It is said that the average adult needs between seven and nine hours of sleep per night (see this article from the Sleep Foundation) – but I know people who regularly get around six hours and this causes them to be grouchy, forgetful and wondering why they feel so rough all the time. Most people put it down to stress and, true, stress definitely affects the quality of sleep you get, and sometimes wakes you up in the night covered in a cold sweat after a terrible nightmare – my most recent one being about flat hunting in Edinburgh (a particularly stressful experience might I add!).
So, if you’ve found yourself in a similar situation, why not experiment with your sleep schedule?
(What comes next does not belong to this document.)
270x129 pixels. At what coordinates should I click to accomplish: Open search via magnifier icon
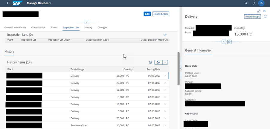[x=246, y=3]
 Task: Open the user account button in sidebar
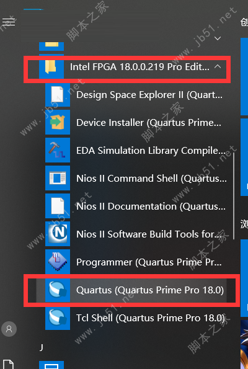(9, 329)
A lot of people are set in their ways and, no matter what, their habits cannot be changed but have they really tried to change them? Long periods without an appropriate amount of sleep can lead to huge problems down the line and can affect all sorts of cognitive function as we age, so it’s worth investing the time in finding your optimum sleep duration that fits with your routine and allows you to do everything but also leaves you feeling well-rested instead of regularly on edge and fuelled by caffeine.
I experimented with this by going to bed every night for a week one hour earlier – with varying degrees of success! I did find it very difficult to force myself up to bed at that earlier time, there was always 5 more minutes of Gogglebox or just another chapter of my book. However, on the nights I did manage it? Oh wow did I feel better the next day! Even if you’re not actually sleeping for that extra time, just forcing yourself to wind down that little bit earlier makes all the difference to how your mind functions the next day, your mood and your energy levels. I’m definitely someone who needs more sleep than average but for some reason won’t let myself sleep as much as I need to (apparently, I would always resist nap time as a child and I think this has carried on into adult life!). By doing this, I’ve realised that sleep really is the ultimate act of self-care. By not sleeping as much as you need (or want) to, you’re not looking out for yourself and, to be perfectly honest, you’re letting yourself down.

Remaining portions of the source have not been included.